If we could fault Janesville Superintendent of Schools Karen Schulte for one thing regarding her China initiative, which is part of the Janesville International Education Program, it is a lack of communication with the school board and the public.
Granted, this is a new and uncharted venture, and it's impossible for Schulte to know every turn it will take and every trip it will require. Still, she could have avoided much of the criticism and skepticism that has come her way if she had done a better job of laying out what she knew, when she knew it.
Overall, Schulte's plan to bring students from China and other countries to Janesville to attend our high schools and pay tuition to do so is an innovative approach to helping address the challenges before the district and the goals that have been set for her.
The world is smaller than ever, and it's shrinking more by the day with the growth in technology and increased competition in the world marketplace. The idea of Janesville students learning beside young people from other countries and cultures—and learning from them, as well—has considerable merit and could give local students advantages as they move to their next levels of education and into the jobs of the future.

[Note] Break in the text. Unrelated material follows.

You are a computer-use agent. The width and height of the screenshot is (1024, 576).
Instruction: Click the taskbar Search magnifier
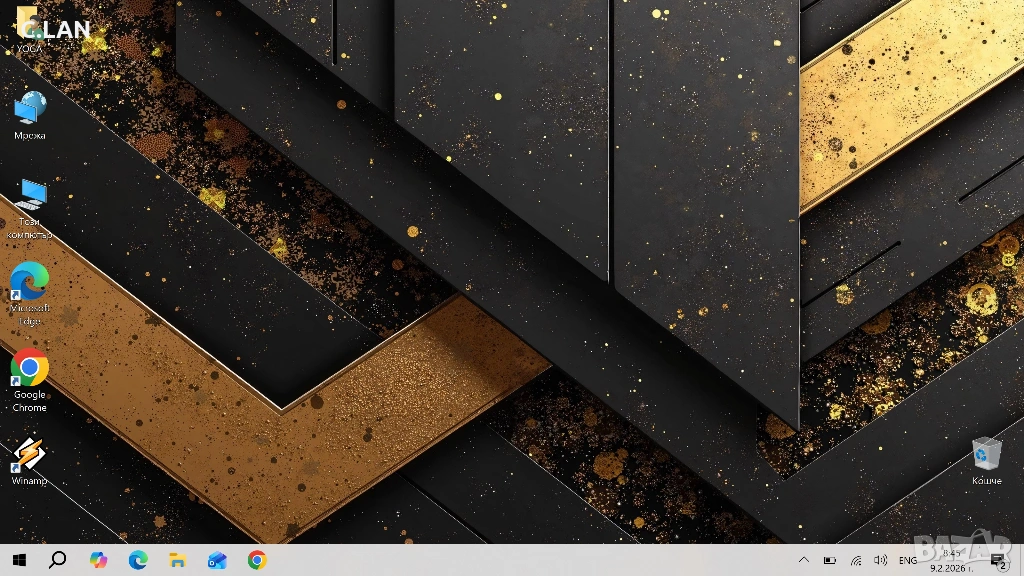[57, 560]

Janesville isn't the first district to go in this direction. Oxford Community Schools in Michigan started a similar program and graduated its first nine Chinese students in June. That initiative is serving as a model for the plans in Janesville.
Besides enhancing international exposure and learning of Janesville students, the local initiative has the potential to address two primary goals that the school board has established for Schulte: increase enrollment and find new revenue.
It's not clear how much tuition the district could charge the foreign students, but that number could be high enough to not only pay for their educations but help support other programs, as well. The district's findings and decisions in this area will be critical to establishing the initiative's potential.
At last Tuesday's meeting, the school board endorsed the program on an 8-1 vote. Kevin Murray, a persistent skeptic of the plan, was the lone “no” vote.
“I don't even know what I'm being asked to approve because I don't see any plan, any budget,” Murray said.
While he stands alone in the level of his concern on the board, others have raised questions, and members of the public have indicated that they aren't satisfied with the amount of information that has been made available.
From the beginning, Schulte should have worked harder at overcommunicating—spelling out every plan that was in place, every trip that was scheduled, every expense that was expected and anything else that board members and the public might want to know about this bold effort. Understandably, she couldn't have foreseen everything, but a solid, detailed plan with timely updates would have been better than having to scramble later to provide desired information.
Going forward, we're intrigued by the possibilities, but Schulte must do a better job of being out front of the questions and upfront with whatever she knows.